A punto de destaparse para las visitas

El campanario del Buen Pastor remata los últimos detalles de su rehabilitación antes de abrirse al público

13.02.2020 | 06:22

La rehabilitación de la torre del Buen Pastor, que dio comienzo a finales de 2018, está casi terminada aunque los andamios que recubren el campanario de estilo neogótico se mantendrán hasta que estén colocadas las nuevas luces ornamentales del edificio, que sustituirán a las viejas. La decisión de reemplazar la iluminacion no estaba inicialmente contemplada y se ha adoptado al final de la obra, aprovechando el andamiaje.

Solo falta que la empresa Philips empiece a suministrar las lámparas de tipo led, que se colocarán en el exterior de la catedral, para que comience a retirarse la estructura de la zona más alta, instalada por Ulma. Después, se terminará la rehabilitación de un pasillo que lleva a los pináculos y, finalmente, se podrá retirar todo el andamiaje, unos 7.000 metros cuadrados de envoltorio que ha supuesto uno de los principales retos de la obra, ya que la gran altura de la torre y su estrechez favorecen la inestabilidad y el temido "efecto vela" cuando hay fuertes vientos.

Así lo explica el arquitecto de la empresa Teusa, Aznar Sánchez, que, junto con el jefe de obra, Mikel BillaBerde, ha acompañado a NOTICIAS DE GIPUZKOA en su visita al interior del campanario del Buen Pastor, una torre que se eleva 75 metros sobre el suelo y que crea un mirador en el último de los cinco pisos de madera construidos en la zona alta de la torre, de planta octogonal. "Esta obra ha sido una responsabilidad monumental", recalca Sánchez, contento con el resultado de los trabajos previstos en el proyecto de Zetabi Arkitektoak. Para lograrlo, han trabajado en la torre campanario una media diaria de quince operarios entre canteros, herreros, carpinteros y otros profesionales. El templo no ha tenido que cerrarse.

Las diez campanas de gran tamaño también cuelgan de la zona alta, tras ser restauradas. La mayor de todas fue donada al templo por la Diputación, como puede leerse en el bronce, y pesa 1.735 kilos. Le sigue la del Ayuntamiento, que es algo más ligera (1.100 kilos). En el futuro, todas seguirán sonando gracias a un sistema de electromartillos que permitirá programar su puesta en marcha.

Los visitantes que se animen a subir por el interior de la torre deberán primero ascender por una de las dos escaleras de caracol de piedra, (la otra servirá para bajar).
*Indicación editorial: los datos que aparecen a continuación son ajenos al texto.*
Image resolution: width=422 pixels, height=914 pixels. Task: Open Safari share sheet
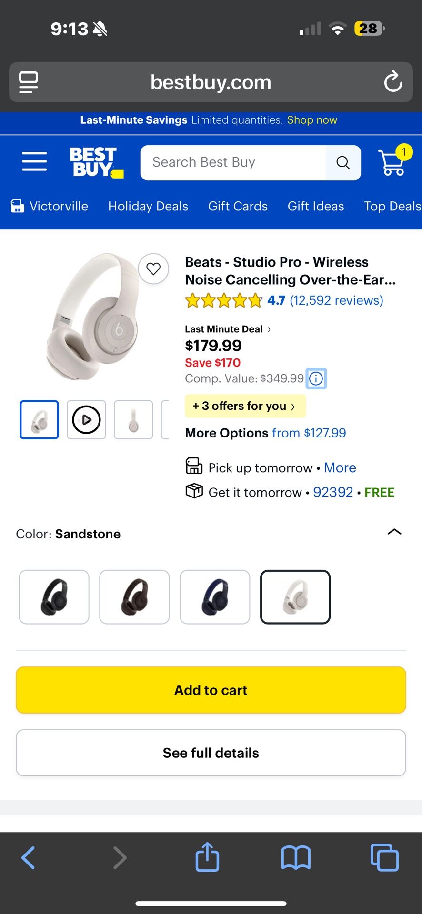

Así llegarán a otra escalera nueva de madera y acero que sube hasta el mirador, situado a 47 metros de altura, atravesando cinco plantas. En total, hay que subir 246 peldaños para disfrutar de la vista. "Es un número similar al de Gaztelugatxe", recalca el jefe de obra.

en el centro "Se barajó crear esta escalera pegada al interior de los lados de la torre pero finalmente se decidió ubicarla en el centro porque todo tiene que ser reversible de cara al futuro", explica Sánchez, que añade que en el Buen Pastor se han utilizado las últimas técnicas de rehabilitación de edificios patrimoniales. Los agujeros y desperfectos de la piedra arenisca de Igeldo, cuya cantera ya se agotó, se han reparado gracias a otras piedras similares y mortero de cal con árido de arenisca, del mismo color que la piedra y más elástico. En la rehabilitación que se llevó a cabo hace 40 años se usó cemento gris, menos flexible.

En pocos meses, donostiarras y visitantes podrán disfrutar de un paisaje con vistas de 360 grados de la ciudad de Donostia, desde las aperturas del mirador. La empresa Teusa confía en poder retirar los andamios para Semana Santa. Después, podrán comenzar las visitas, que serán de pago, y dependerán del Ayuntamiento, según los planes que se manejan en la actualidad.

Además de disfrutar de llamativos paisajes de Donostia, a media altura de la escalera de piedra se podrá acceder a un habitáculo, presidido por una gran vidriera del Buen Pastor, el que se estudia colocar la maquinaria mecánica del reloj, actualmente en rehabilitación, que se mostraría como pieza de museo.

La iglesia el Buen Pastor se inauguró en julio de 1887 sin campanario. En 1899 se completó el edificio con la torre, obra del arquitecto Ramón Cortázar, el mismo que trazó el ensanche de alrededor.

La rehabilitación del torreón ha tenido un coste de 1,5 millones. La mitad ha corrido a cargo del Ministerio de Fomento; el 25%, de la Diputación; el 12,5%, del Obispado, y la misma cantidad, del Ayuntamiento, que sufragará también las luces exteriores, de más de 300.000 euros.